Inquieta, soñadora y curiosa son palabras que caracterizan a Violeta Pérez Lobos. Sin embargo, si hay una que la define es "artista". Generación de grandes maestros, su nombre es sinónimo de danza en la provincia, donde -en los comienzos junto al recordado Juan Carlos Abraham- ha formado a generaciones de bailarines, en esos salones de ese Estudio Coreográfico Argentino que hoy atesora cientos de fotos y recuerdos, pero también promesas, que antes de pasar a tomar su clase la saludan con un cariñoso beso. Sin embargo, su espíritu vivaz fue buscando más formas de comunicar ese rico mundo interior que bien supieron alimentar sus padres, cuando aún era una niña y su vocación artística despuntaba con fuerza, acompañada quizás por la música de su abuelo, el gran pianista Inocencio Aguado.

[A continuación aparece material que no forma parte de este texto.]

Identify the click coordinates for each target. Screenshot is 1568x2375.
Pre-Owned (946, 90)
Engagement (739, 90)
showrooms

Hoy, con 70 años consagrados a la danza y a sus afectos, Violeta decidió publicar su primer libro, con escritos que guardaba hace varios años, otros más nuevos; y también ilustraciones propias. "Cantar de mis emociones" es el título que le dio a su "opera prima", editado por la Municipalidad de la Capital y que junto a SADE será presentado el martes próximo, a las 17.30, en el Teatro Municipal, con entrada libre.
"Lo más sustancioso que hay en este libro es su naturalidad. Ella no tiene dobleces", comentó Ada Gámez, eslabón fundamental en esta feliz iniciativa. Pero esas poesías con las que Violeta ama, homenajea y añora, no serán la única expresión artística de esa velada. También habrá una exposición fotográfica sobre distintos momentos de su prolífica carrera y con dibujos propios. Y además, el actual ballet del Estudio -dirigido por Soledad Gómez- recreará fragmentos de tres de sus más emblemáticas coreografías: el Requiem de Mozart, La consagración de la primavera y María de Buenos Aires.
"Mi padre, que era un adelantado, me alentó a seguir mi vocación. Pero este libro se lo dedico a mi madre, porque siempre me decía ¿Por qué no publicás? Yo siempre iba a su mesita de luz y le dejaba los altos de poesías. Yo sabía que algunas eran más o menos y otras horribles; y al otro día esperaba con ansias a ver qué me decía. "Ay qué hermoso, tenés que publicar", insistía ella’, cuenta Violeta. "También se lo debería dedicar a Fernando, mi esposo, mi gran compañero. A él le encantan mis poemas… Este año le dije "soy tan caradura que me gustaría publicar’, y él me ayudó muchísimo… pero bueno, sabe que la madre es la madre", agrega con una sonrisa Violeta, quien este año fue una de las personalidades distinguidas por el Ministerio de Desarrollo Humano y declarada Ciudadana Ilustre por la comuna capitalina. Y que -junto a otros grandes de la escena como Pepe Campus y Oscar Kümmel- el año pasado recibió un merecido homenaje en la Fiesta Provincial del Teatro.
"Escribir es algo que me sale del corazón, por eso le puse Cantar de mis emociones", agrega Pérez Lobos, a quien le encanta estar en su estudio, rodeada de sus bailarinas "que me han acompañado en momentos difíciles’, cuenta conmovida. "También me gustaría estudiar pintura, y actuar… soy una actriz frustrada… con Kümmel hicimos tantas cosas… ahora no está bien, pero dice que se acuerda de mí. Y con Juan Carlos, que fue como mi hermano, imposible olvidarlo", se explaya Violeta, que se llena de nostalgia en cada mirada hacia atrás; pero que arremete hacia adelante, "porque hay que honrar la vida".
"Yo me siento muy respetada por mis colegas, y las quiero mucho. Sé que la gente me quiere mucho, tengo varios homenajes, que son mimos, pero no me la creo. A mi marido le digo ¿qué me verán porque es horrible como bailo? (risas)", confiesa, siempre autocrítica. Y reflexiona: "Pero después de mucho tiempo me he visto bailar… He tenido que verme bailar en un video ahora para darme cuenta lo que he sido. Recién ahora me estoy reconociendo. Y me siento feliz".